- The Washington Times - Monday, June 17, 2024

The decision by the top New York court to overturn Harvey Weinstein’s sex crimes conviction paves the way for former President Donald Trump’s appeal of his conviction for doctoring business records to hide hush money deals.

Legal experts say both cases boil down to the judges allowing too much prejudicial evidence against the defendants.

Mr. Weinstein’s 2020 conviction for various sex crimes against three women was tossed in April because the trial judge “erroneously admitted testimony of uncharged, alleged prior sexual acts against persons other than the complainants of the underlying crimes,” according to the searing 4-3 opinion by the New York Court of Appeals.

New York prosecutors plan to retry the case.

The Court of Appeals reversed Mr. Weinstein’s 23-year prison sentence, saying the trial court erred in allowing the prejudicial evidence from women who testified about Mr. Weinstein’s prior bad acts that were separate from the charges in the case.

The charges stemmed from three women who alleged sexual abuse by the Hollywood mogul but jurors heard about many others.

New York’s Court of Appeals reasoned the other women’s “testimony served no material non-propensity purpose.”

“Under our system of justice, the accused has a right to be held to account only for the crime charged and, thus, allegations of prior bad acts may not be admitted against them for the sole purpose of establishing their propensity for criminality,” the ruling read.

Legal experts say Supreme Court Judge Juan Merchan also allowed too much prejudicial evidence against Mr. Trump, such as salacious testimony of his alleged sexual encounter with porn actress Stormy Daniels, which did not relate to the charges of falsifying business records.

And then there was also testimony from David Pecker, the former National Enquirer publisher, about Karen McDougal, a former Playboy model who was also paid to stay quiet about her alleged affair with Mr. Trump.

The jury, though, heard from Mr. Pecker about his non-prosecution agreement where he acknowledged that he thought the catch-and-kill scheme could be deemed a campaign finance issue.

But the McDougal payment — discussed between Mr. Pecker and Mr. Trump — was not part of the criminal charges.

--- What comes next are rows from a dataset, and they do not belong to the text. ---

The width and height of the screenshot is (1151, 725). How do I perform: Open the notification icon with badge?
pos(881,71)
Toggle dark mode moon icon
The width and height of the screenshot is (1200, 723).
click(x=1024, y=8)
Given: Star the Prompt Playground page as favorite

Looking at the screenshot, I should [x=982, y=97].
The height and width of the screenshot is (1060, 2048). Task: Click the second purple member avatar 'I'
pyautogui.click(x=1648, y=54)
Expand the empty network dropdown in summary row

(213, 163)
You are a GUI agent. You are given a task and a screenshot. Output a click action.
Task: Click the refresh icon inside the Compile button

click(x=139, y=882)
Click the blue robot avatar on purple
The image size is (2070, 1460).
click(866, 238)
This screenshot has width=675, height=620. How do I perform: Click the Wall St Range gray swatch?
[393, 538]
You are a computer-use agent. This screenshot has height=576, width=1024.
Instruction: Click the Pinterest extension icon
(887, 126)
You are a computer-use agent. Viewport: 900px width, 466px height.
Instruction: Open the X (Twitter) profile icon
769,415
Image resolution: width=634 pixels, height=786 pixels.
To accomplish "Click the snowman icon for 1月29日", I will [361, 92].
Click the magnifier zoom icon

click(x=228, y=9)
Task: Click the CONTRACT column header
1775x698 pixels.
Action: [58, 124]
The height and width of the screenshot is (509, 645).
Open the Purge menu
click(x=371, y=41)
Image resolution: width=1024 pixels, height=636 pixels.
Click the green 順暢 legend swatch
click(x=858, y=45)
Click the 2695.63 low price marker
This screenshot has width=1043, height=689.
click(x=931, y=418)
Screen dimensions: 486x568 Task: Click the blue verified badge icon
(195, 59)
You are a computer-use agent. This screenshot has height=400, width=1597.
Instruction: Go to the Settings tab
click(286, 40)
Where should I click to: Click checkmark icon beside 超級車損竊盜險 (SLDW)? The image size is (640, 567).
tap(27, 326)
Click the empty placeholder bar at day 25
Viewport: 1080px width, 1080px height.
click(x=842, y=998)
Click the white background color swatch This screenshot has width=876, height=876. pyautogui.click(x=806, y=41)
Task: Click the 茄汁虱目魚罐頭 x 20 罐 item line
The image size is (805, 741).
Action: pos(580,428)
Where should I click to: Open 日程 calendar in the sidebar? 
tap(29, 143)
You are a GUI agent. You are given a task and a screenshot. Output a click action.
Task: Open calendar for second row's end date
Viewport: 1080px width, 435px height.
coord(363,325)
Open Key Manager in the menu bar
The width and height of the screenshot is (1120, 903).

“The cases are alike,” said Rod Phelan, a Texas attorney and renowned litigator. “There is a rule of evidence — it is called Rule 403 — that says when the unfair prejudice of evidence substantially outweighs the probative effect, the evidence can’t come in.”

Joseph Moreno, a former federal prosecutor, said the testimony of Ms. Daniels makes Mr. Trump’s case ripe for appellate review, noting the details of the alleged sexual encounter went too far.

“None of this had any bearing on [Manhattan District Attorney Alvin] Bragg’s case other than to prejudice the jury — an issue similar to the one that led the New York Court of Appeals to overturn Harvey Weinstein’s guilty verdict,” Mr. Moreno said.

“In the Weinstein case, the court found the prosecution introduced testimony of sexual assaults outside of those Weinstein was charged with, their only purpose being to prejudice the jury against him. The same could be said for the Trump case, in which Daniels’ testimony was entirely unnecessary,” he said.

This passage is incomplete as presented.